Estimated savings: $420/month → $180/month (57% reduction)

3. Reduce max_tokens

# Default: 4000 tokens
config = TaxiaConfig(llm_max_tokens=2000)  # Reduce by 50%
engine = TaxiaEngine(config=config)

Estimated savings: $420/month → $300/month (28% reduction)

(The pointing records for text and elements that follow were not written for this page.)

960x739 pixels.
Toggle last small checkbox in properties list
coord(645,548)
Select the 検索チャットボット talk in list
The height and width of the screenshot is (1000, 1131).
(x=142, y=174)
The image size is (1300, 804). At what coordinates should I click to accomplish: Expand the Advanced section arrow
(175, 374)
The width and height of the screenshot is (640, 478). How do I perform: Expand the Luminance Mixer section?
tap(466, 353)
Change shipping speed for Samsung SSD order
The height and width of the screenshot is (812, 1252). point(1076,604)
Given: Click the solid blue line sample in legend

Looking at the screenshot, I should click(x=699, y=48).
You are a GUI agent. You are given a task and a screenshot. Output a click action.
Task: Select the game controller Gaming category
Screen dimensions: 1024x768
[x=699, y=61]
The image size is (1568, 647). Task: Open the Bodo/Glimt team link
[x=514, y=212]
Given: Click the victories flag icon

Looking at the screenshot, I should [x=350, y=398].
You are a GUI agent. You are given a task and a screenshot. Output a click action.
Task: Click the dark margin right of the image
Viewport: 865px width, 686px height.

4. Use Demo Mode for Testing

# Free for development/testing
test_engine = TaxiaEngine(demo_mode=True)

# Switch to production only when ready
prod_engine = TaxiaEngine(demo_mode=False)

Estimated savings during development: Unlimited free testing

Performance Metrics

Understanding performance helps you optimize and set expectations.

Response Time Breakdown

Typical Query (Claude 3.5 Sonnet + Qdrant):

Component Breakdown:
├── Vector Search (Qdrant): 50-200ms
├── LLM Processing (Anthropic): 1,500-3,000ms
├── Citation Extraction: 50-100ms
└── Response Formatting: 10-30ms
─────────────────────────────────────
Total: 1.6-3.3 seconds

With Graph-RAG (Neo4j enabled):

Component Breakdown:
├── Vector Search (Qdrant): 50-200ms
├── Graph Query (Neo4j): 100-300ms
├── LLM Processing (Anthropic): 1,500-3,000ms
├── Citation Extraction: 50-100ms
└── Response Formatting: 10-30ms
─────────────────────────────────────
Total: 1.7-3.6 seconds

Performance by Model

Model	Avg Response Time	Throughput (queries/min)	Cost per Query
Claude 3.5 Sonnet	2.5s	24	$0.014
Claude 3 Haiku	1.2s	50	$0.003
GPT-4 Turbo	3.0s	20	$0.08
GPT-3.5 Turbo	1.5s	40	$0.008

Performance Optimization

1. Optimize Qdrant:

# Use HNSW index for faster search
config = TaxiaConfig(
    qdrant_hnsw_ef=128,  # Higher = more accurate but slower
    qdrant_hnsw_m=16     # Higher = more memory but faster
)

Expected improvement: 200ms → 100ms vector search

2. Reduce top_k:

# Retrieve fewer documents
config = TaxiaConfig(top_k=3)  # Instead of default 5

Expected improvement: 2.5s → 2.2s total time

3. Use SSD for Qdrant:

Store Qdrant data on SSD instead of HDD.

Expected improvement: 200ms → 50ms vector search

4. Parallel Processing:

import asyncio

async def batch_answer(questions):
    tasks = [engine.answer_async(q) for q in questions]
    results = await asyncio.gather(*tasks)
    return results

# Process 10 questions in parallel
questions = ["Q1", "Q2", ..., "Q10"]
results = await batch_answer(questions)

Expected improvement: 10 × 2.5s = 25s → 5s (5x faster)

Scalability Benchmarks

Single Instance Performance:

Concurrent Users	Requests/sec	Avg Response Time	Success Rate
10	4 req/s	2.5s	100%
50	18 req/s	2.8s	100%
100	32 req/s	3.1s	99.5%
500	45 req/s	11.2s	95% (queuing)

Recommendations: - <100 users: Single instance sufficient - 100-500 users: 2-3 instances with load balancing - 500+ users: Auto-scaling group (3-10 instances)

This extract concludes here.